Three weeks later, on their ninth date, the first time they’ve gotten together at night, their physical intimacy having progressed to long embraces and sweet kisses, Lorenzo and Lila are having supper in Lila’s apartment: minestrone soup and rye bread and salad and red wine.

“This soup is fabulous,” says Lorenzo, frowning at his bowl. “She’s brilliant, lovely, learned and witty, and she can cook?”

“My mother’s recipe,” says Lila, happier than she’s been in a long long time. “Those Wisconsin Swedes, you know. Masters of Italian cuisine.”

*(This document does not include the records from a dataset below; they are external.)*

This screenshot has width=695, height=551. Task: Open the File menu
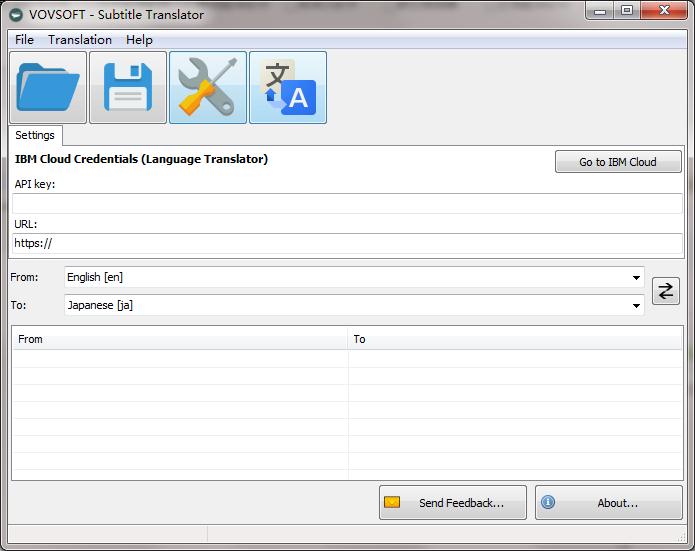[24, 40]
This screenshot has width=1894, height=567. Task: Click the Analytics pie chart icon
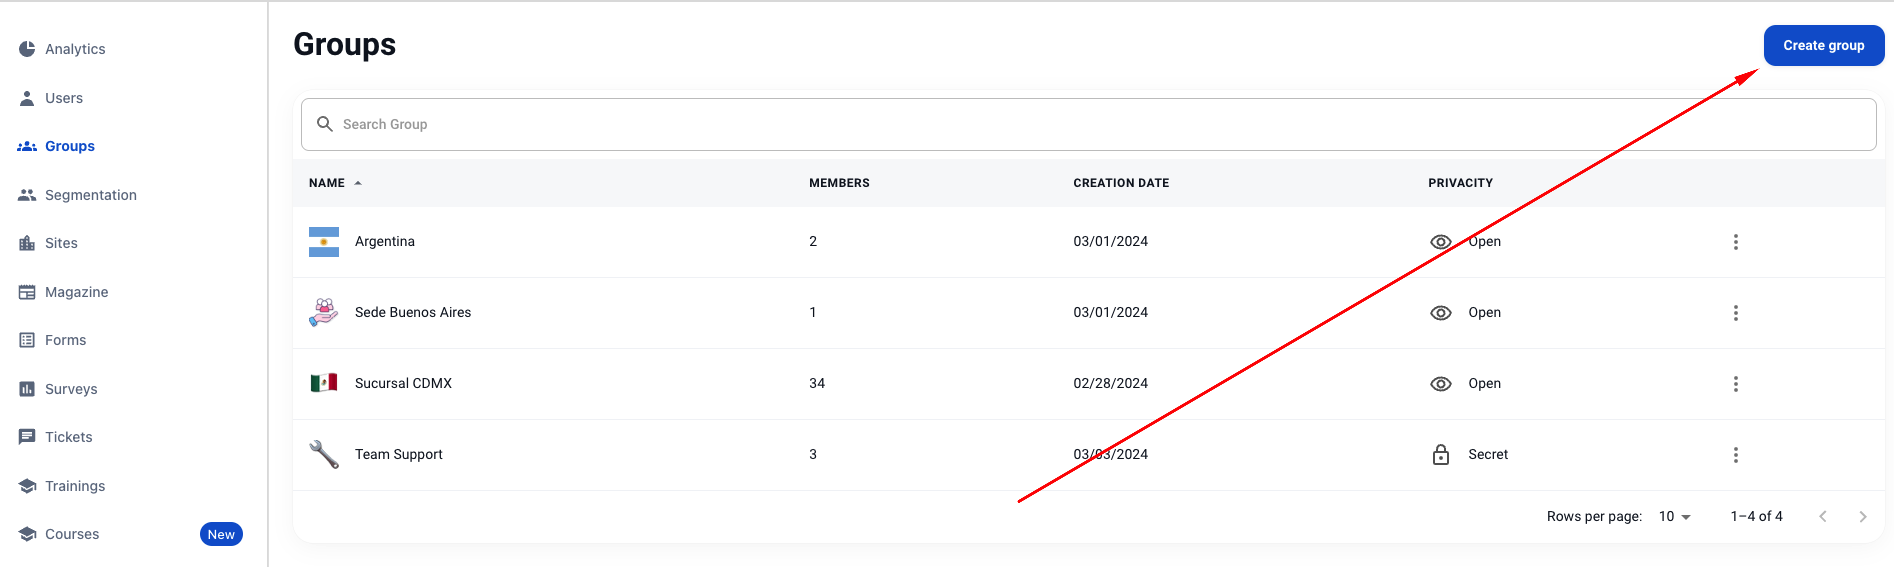(x=27, y=49)
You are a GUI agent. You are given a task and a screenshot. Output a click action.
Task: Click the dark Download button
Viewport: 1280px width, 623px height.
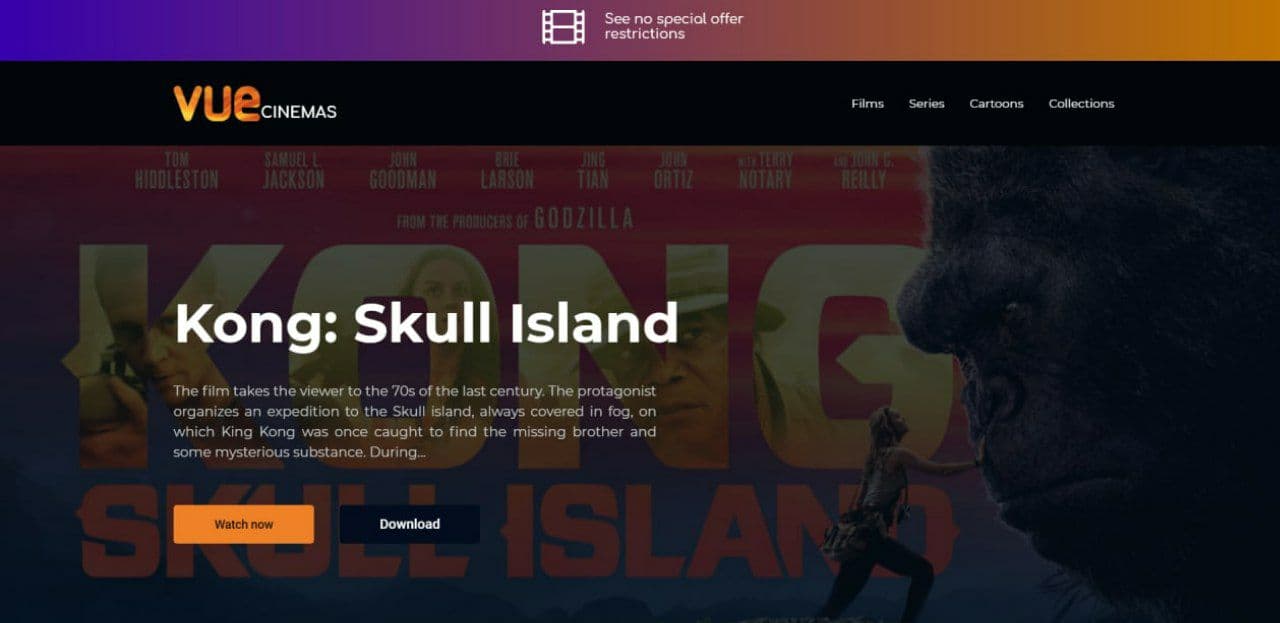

“You got the oregano just right,” he says, beaming at her. “I’m madly in love with you, Lila. That did it. Getting the oregano right.”

She sits down opposite him at her little table, gathers her courage, and says, “What shall we do about it? Being in love with each other?”

“Well… I suppose we could go on being in love and see what happens. Yes?”

“I think that’s a wonderful idea,” she says, nodding. “But I’m wondering about…” She gives him a long look. “Sex.”

“I love sex,” says Lorenzo, nodding with her. “One of my most favorite things. But…”

“But what?” she asks quietly.

“Well… as insanely attracted as I am to you, and I don’t use the word insanely lightly, I would like us to know each other better before we… lose our minds together that way.”

“Why?” she asks, never having known a man to resist her sexually when she is so obviously desirous of sex with him. “You know me better than any man ever has, except maybe my dad.”

“I feel like I’m just getting to know you,” he says, setting down his spoon. “And you’re just getting to know me. Not that I don’t want to make love with you. I do, but… I am so enthralled by how we’re both opening and changing, as if our relationship has set in motion a kind of dual metamorphosis, and something tells me it would be wise to let this continue until…”

“We emerge from our chrysalises?” she says, trying not to laugh. “And see what kind of butterflies we’ve become?”

“Something like that,” he says, giggling.

“Okay, my love,” she says, laughing with him. “I’ll wait as long as I can, but just so you know, I’m ready whenever you are.”